|Kayani is reported to be furious with the prime minister for his statements criticising the army [EPA]|
Asif Ali Zardari, Pakistan’s president, has met with the country’s powerful army chief in a bid to ease tensions after weeks of frosty civilian-military relations that threaten the stability of the nuclear-armed nation.
A presidential spokesman said Zardari and General Ashfaq Kayani discussed “the current security situation” on Saturday without giving further details.
On Friday, with his government at risk of dissolution and in a veiled criticism of the army, Yusuf Raza Gilani, the prime minister, called on parliament to choose between democracy and dictatorship.
Quoting a senior military source, the Reuters news agency reported on Saturday that Kayani is furious with the prime minister for his statements criticising the army, and that they should be either clarified or withdrawn.
“The army chief complained to the president about the prime minister’s statements, and said they needed to be either
clarified or withdrawn,” the source told Reuters.
“He said such statements were divisive and made the country more vulnerable.”
Following his talks with the president, Kayani met with Gilani and his cabinet’s defence committee.
Attempting to strike a conciliatory tone with Kayani, Gilani said: “Our government and parliament, and above all our patriotic people, have stood fully behind our brave armed forces and security personnel.
“It has been my government’s policy to allow and enable all state institutions to play their role in their respective
Friday’s appeal by Gilani comes amid the fallout of last year’s memogate scandal, in which an unsigned memorandum, said to be from Zardari and addressed to Admiral Mike Mullen, then chairman of the US joint chiefs of staff, called on the Obama administration to thwart a military takeover of the civilian government.

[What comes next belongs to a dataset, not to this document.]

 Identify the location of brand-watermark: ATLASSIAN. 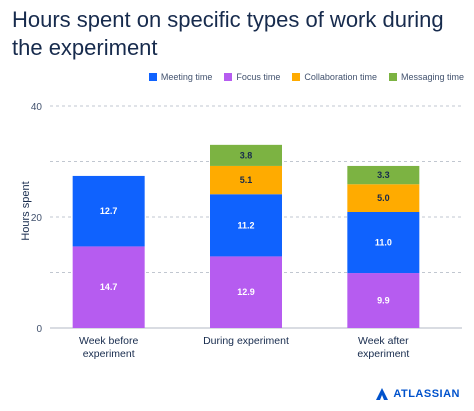
(418, 394).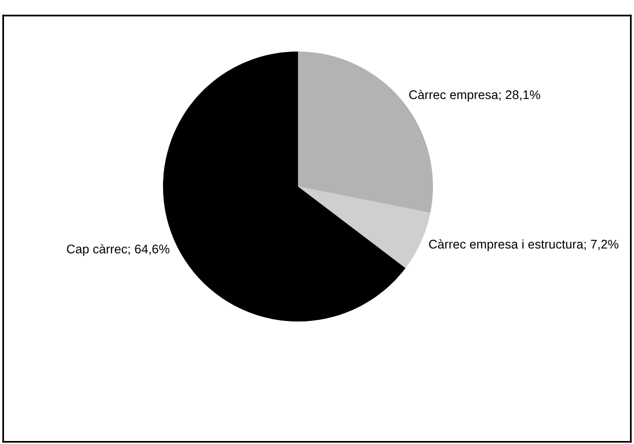 Image resolution: width=634 pixels, height=444 pixels. What do you see at coordinates (520, 96) in the screenshot?
I see `data-label: ; 28,1%` at bounding box center [520, 96].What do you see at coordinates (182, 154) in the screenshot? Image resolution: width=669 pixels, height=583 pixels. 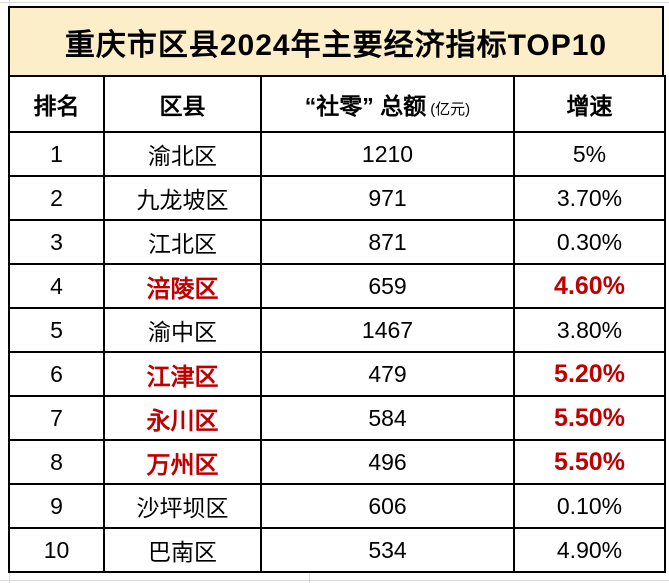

‘Democracy or dictatorship’
Seeking support from their coalition partners, members of Gilani’s ruling Pakistan People’s Party (PPP), taking part in an emergency parliamentary session on Friday, introduced a resolution to endorse democracy.
The resolution, to be debated in the lower house on Monday, expressed “full confidence and trust” in the current civilian government.
“It must be decided whether there will be democracy in the country or dictatorship,” Gilani said of the confidence vote.
The resolution also calls for all state institutions to operate within the bounds of the nation’s constitution, a statement believed to be an affront to the nation’s powerful military, which has been accused of interfering in the nation’s political matters.
The apparent provocation was the US raid that led to the death of Osama bin Laden, the al-Qaeda chief, in May.
Gilani’s address came on the day that Zardari returned from an overnight trip to Dubai.
Zardari’s second trip to the Gulf state in as many months led to renewed speculation that he was fleeing before he could be toppled by the nation’s powerful military.
Monday is also when a full 17-member supreme court decision is due on the government’s response to a six-point “do-or-die” ultimatum given to the government to reopen old corruption cases against Zardari and others.
The corruption cases were originally stopped after the 2007 National Reconciliation Ordinance, a corruption amnesty issued by the government of Pervez Musharraf, the former president.
The possible outcomes of the court’s decision has led to new talks of a “constitutional coup,” rather than a military one, in which the supreme court would pursue a course of action that would lead to the government’s removal.